# Please help me to install peertube on FreeBSD in VirtualBox.



## abramsin (Jul 30, 2021)

Want to make a test instance of peertube in virtualbox. Following this guide https://docs.joinpeertube.org/install-any-os?id=installation. I have questions, many questions, I'm total noob and have zero experience. Currently stuck at "Webserver" part. Thanks.


----------



## SirDice (Jul 30, 2021)

The "Howto" section is not for asking how to do things. Thread moved.



abramsin said:


> Following this guide https://docs.joinpeertube.org/install-any-os?id=installation.


Instructions all assume some sort of Linux. FreeBSD is not a Linux. None of the instructions will be good on FreeBSD as it assumes the wrong directories for pretty much everything. It's going to require a bit of knowledge of FreeBSD and Linux to make sense of the instructions.



abramsin said:


> I'm total noob and have zero experience.


Maybe start with something simpler?


----------



## abramsin (Jul 30, 2021)

SirDice said:


> Instructions all assume some sort of Linux. FreeBSD is not a Linux. None of the instructions will be good on FreeBSD as it assumes the wrong directories for pretty much everything. It's going to require a bit of knowledge of FreeBSD and Linux to make sense of the instructions.


They have instructions for freebsd. But maybe there is something wrong. 


SirDice said:


> Maybe start with something simpler?


Just do web-server and stuff? I want working system now, not after 6 months of study. Now I have working nginx and ssh somehow but what to to do next? I want to learn unix but after I have something to learn for.


----------



## Geezer (Jul 31, 2021)

abramsin said:


> I want working system now



??


----------



## mark_j (Jul 31, 2021)

abramsin said:


> They have instructions for freebsd. But maybe there is something wrong.
> 
> Just do web-server and stuff? I want working system now, not after 6 months of study. Now I have working nginx and ssh somehow but what to to do next?

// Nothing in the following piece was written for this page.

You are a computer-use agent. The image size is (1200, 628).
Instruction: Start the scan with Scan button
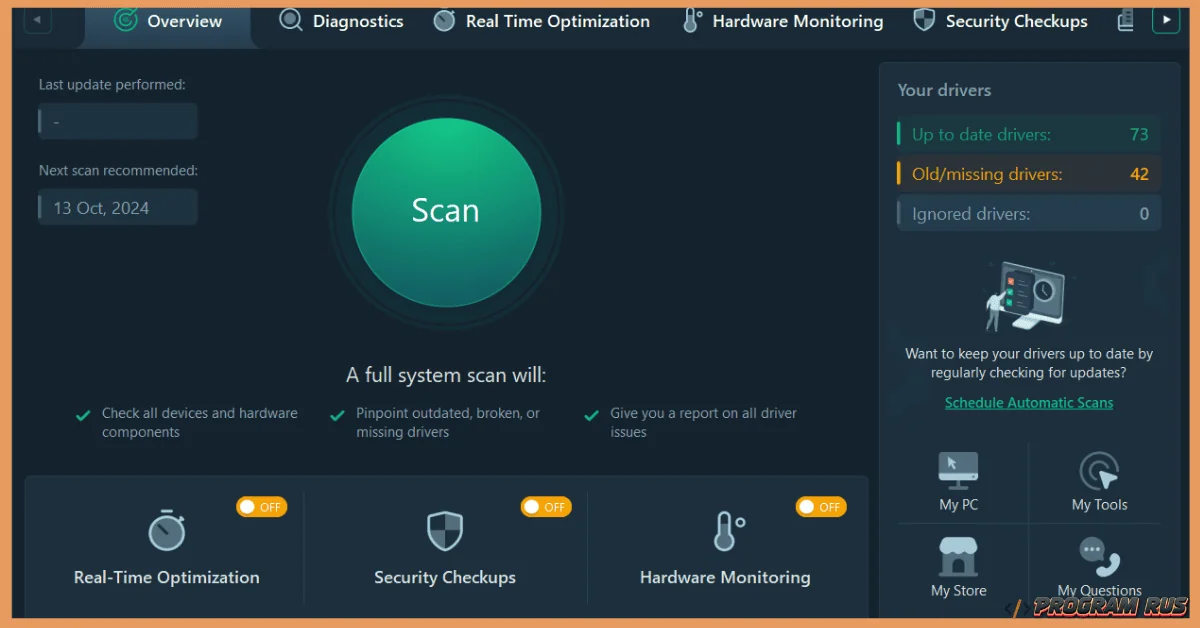tap(446, 211)
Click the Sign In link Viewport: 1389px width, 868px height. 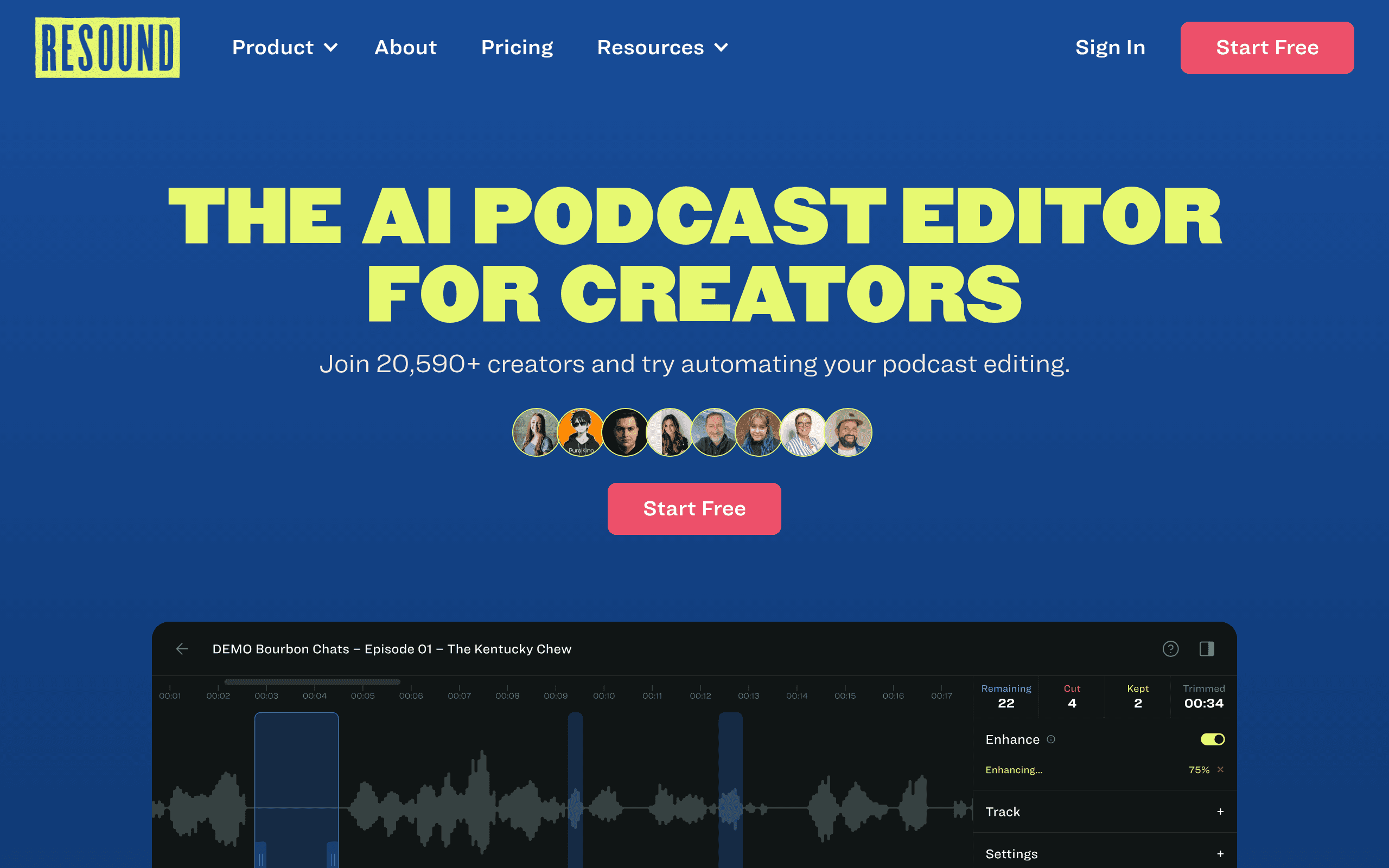coord(1110,47)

I want to learn unix but after I have something to learn for.


But unless you read/listen you'll not learn anything. This is how any form of education works; that and ssking questions. Instant knowledge is fantasy.

So, where are you stuck? 

You say you've installed nginx? It's working?  There's a sub-section under the heading *systemd* that deals with startup scripts. If you've done that then start the instance: `service peertube start`.

(I know nothing about this product other than reading the documentation you linked to)


----------



## abramsin (Jul 31, 2021)

mark_j said:


> But unless you read/listen you'll not learn anything. This is how any form of education works; that and ssking questions. Instant knowledge is fantasy.
> 
> So, where are you stuck?
> 
> ...


Nginx is working. Another thing: I need ssl sertificate, can i make a "local" sertificate just to enable https? Oh can you link me some educational videos books for "dummies" like me?


----------



## Tieks (Jul 31, 2021)

abramsin said:
			
		

> I need ssl sertificate



See https://certbot.eff.org for a free certificate, and security/py-certbot for a tool to install and update it.


----------



## Vull (Jul 31, 2021)

How to create a self-signed ssl certificate


----------



## wolffnx (Aug 1, 2021)

Is a waste of time help this guy,the next step will be "I open a ssh session,configure everything for me sucker"


----------



## abramsin (Aug 1, 2021)

wolffnx said:


> Is a waste of time help this guy,the next step will be "I open a ssh session,configure everything for me sucker"


I agree. Should start from the beginning.


----------